Fionnuala O Connor: Taoiseach shows transparency has its limitations

Irish Taoiseach Leo Varadkar (green scarf) and his partner Matt Barrett pass Trump Tower as they walk down 5th Avenue in the St Patrick's Day parade in New York City. PRESS ASSOCIATION Photo. Picture date: Saturday March 17, 2018. See PA story IRISH Taoiseach. Photo credit should read: Niall Carson/PA Wire.

‘We have a long way to go, and there is always plenty to criticise, but Taoiseach @campaignforleo marching with his partner in a parade that until recently banned LGBT groups is progress worth marking. #StPatricksDay

The tweet had a big shamrock as an extra full stop, a shout of determined celebration of something worth celebrating, and hang any embarrassment along the way.

Last week the civil servant currently standing in for the entirety of Stormont told us that some time back he and his colleagues stopped routinely minuting meetings. Because they knew the DUP and Sinn Féin didn’t like their discussions written up, and Freedom of Information requests might uncover their awkward thoughts.

Instead of marvelling at this bureaucratic plain-speaking, fretful comment focused on the need for transparency in any decent democracy.

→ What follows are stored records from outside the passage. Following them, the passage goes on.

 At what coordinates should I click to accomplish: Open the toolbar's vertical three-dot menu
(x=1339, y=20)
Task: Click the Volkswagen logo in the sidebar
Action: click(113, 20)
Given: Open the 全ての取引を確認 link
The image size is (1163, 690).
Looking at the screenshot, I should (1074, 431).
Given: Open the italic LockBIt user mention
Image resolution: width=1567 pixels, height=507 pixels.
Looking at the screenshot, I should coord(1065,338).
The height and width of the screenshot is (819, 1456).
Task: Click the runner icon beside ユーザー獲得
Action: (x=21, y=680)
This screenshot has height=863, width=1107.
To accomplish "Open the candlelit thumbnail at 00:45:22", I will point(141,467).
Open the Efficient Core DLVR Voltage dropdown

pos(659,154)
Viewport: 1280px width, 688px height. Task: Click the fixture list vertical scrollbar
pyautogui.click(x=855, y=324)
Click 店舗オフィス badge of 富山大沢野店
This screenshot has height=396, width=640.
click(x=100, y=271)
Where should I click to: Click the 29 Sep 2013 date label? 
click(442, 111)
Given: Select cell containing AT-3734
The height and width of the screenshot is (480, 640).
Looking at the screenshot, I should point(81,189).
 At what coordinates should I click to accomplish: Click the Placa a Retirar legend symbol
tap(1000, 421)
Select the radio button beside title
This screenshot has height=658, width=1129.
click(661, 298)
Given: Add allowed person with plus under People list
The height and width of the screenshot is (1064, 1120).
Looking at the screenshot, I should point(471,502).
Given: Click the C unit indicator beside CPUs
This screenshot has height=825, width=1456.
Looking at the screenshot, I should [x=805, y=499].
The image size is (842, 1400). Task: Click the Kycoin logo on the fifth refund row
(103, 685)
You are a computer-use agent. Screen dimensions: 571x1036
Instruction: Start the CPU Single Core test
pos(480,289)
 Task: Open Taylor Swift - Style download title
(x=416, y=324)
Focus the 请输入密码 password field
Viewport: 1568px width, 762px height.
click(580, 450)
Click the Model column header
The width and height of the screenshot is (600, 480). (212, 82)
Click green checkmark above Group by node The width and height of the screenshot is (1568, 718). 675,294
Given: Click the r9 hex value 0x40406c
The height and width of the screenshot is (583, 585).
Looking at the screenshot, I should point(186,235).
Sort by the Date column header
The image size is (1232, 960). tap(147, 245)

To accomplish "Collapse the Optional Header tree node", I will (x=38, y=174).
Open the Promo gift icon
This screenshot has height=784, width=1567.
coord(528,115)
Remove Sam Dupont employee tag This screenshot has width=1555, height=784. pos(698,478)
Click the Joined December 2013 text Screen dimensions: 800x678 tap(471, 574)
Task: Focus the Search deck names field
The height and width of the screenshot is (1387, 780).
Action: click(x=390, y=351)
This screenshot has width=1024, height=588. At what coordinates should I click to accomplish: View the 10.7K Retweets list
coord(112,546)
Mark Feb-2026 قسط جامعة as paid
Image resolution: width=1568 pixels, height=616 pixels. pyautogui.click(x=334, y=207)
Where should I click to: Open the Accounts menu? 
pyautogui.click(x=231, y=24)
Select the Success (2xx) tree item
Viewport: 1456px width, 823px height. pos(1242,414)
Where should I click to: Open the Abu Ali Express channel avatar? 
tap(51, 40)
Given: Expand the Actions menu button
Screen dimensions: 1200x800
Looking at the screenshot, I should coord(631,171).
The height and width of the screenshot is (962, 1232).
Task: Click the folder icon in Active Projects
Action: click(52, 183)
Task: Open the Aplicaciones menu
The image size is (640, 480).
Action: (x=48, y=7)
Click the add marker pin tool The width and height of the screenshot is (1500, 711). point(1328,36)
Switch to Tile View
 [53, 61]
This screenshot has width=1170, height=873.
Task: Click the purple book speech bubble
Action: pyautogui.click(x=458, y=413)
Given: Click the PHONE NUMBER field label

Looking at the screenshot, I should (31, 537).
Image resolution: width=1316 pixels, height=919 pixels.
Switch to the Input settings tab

Head of the civil service David Sterling, it was said, had just shown us how defective Stormont was in this regard, how embarrassing, in other words, are our local politics and politicians.

But across the wide Atlantic last Thursday, the rookie taoiseach (when do you stop being a rookie?) told a little anecdote (which apparently he likes to re-tell) about taking a phone call in his then job as tourism minister - from a big-shot American businessman seeking assistance who is now the President of the United States.

Speaking in front of Mr President Trump, the taoiseach over-did it. Whether it was excitement plus jet lag on top of his habitual over-speaking, Leo became so transparent he admitted something he didn’t, precisely, do, and babbled.

He made such an eejit of himself that by the time he and blessedly unforthcoming partner partner Matt Barrett led the parade down Fifth Avenue, delight had to be determinedly re-kindled. For the detached well-wisher, the best to be said is that when it comes to makey-uppy reminiscence the first gay taoiseach is as much of a gom as his heterosexual predecessor.

Not that in the week of March 17 any green-blooded commentator should take pleasure in pointing up defects in Irish political performance across the pond. For anyone outside the bubble this is a look-away week. The festival of (green) cheese discourages verbal restraint, and wit, though in his defence Leo told us he was being humorous and yes, mentioned wit. But then breaking through green prejudice and glass ceilings does not automatically confer distinction.

At least Gerry Adams, also on tour but restrained to date in his non-presidential new role, seems to have put over-tweeting behind him. Even having the big day named after him didn’t puncture the calm, which was a mercy. Maybe he was puzzled as well at the honour, coming as it did from the New York mayor who boycotted the parade while it excluded gay groups. The fact that Adams and the fawning Ian Paisley rather than Arlene Foster and Mary Lou McDonald got White House invites surprised nobody; the Northern Ireland peace is well off Trump-diplomat agendas.

To be fair, the pace of St Paddy’s Day events for the visiting Irish must be testing.

Library of Congress celebration of the 20th Anniversary of the Good Friday Agreement - all men at the top table noted Sunday Business Post correspondent Marion McKeone. The Irish Ambassador’s reception, the Ireland Funds Gala, the Speaker’s Lunch on Capitol Hill where Leo told his story. And the Oval Office, where he sat side by side with the president and gabbled to stay afloat in the small-talk while Trump free-associated, looking glazed, on the theme of ‘love the Irish, wonderful country.’

McKeone caught a fine off-camera exchange. ‘I was in Texas, the taoiseach volunteered gamely. Oh yeah? Trump responded. Great guy.’ Varadkar had lambasted Enda Kenny for inviting Trump to Ireland. Now he repeated the invitation, adding that he’d take Trump to ‘see the border.’

But as reminder that politicians are not alone in out-running satire, there has been that parade of bureaucrats through the RHI inquiry. The bland leading the bland, nobody apparently blushing to have administered or at least overseen a scheme with the opposite effect to its alleged ambition. The big mystery is how cheerily they admit their failings.

Fresh from his own inquiry appearance David Sterling joined the St Patrick’s Day trekkers to the USA. The Executive Office, whose place in administration Sterling currently fills, told the News Letter that he was off to promote tourism and business opportunities. And he would be at the Speaker’s Lunch ‘set to be attended by both Taoiseach Leo Varadkar and the US president himself.’ Well, why not.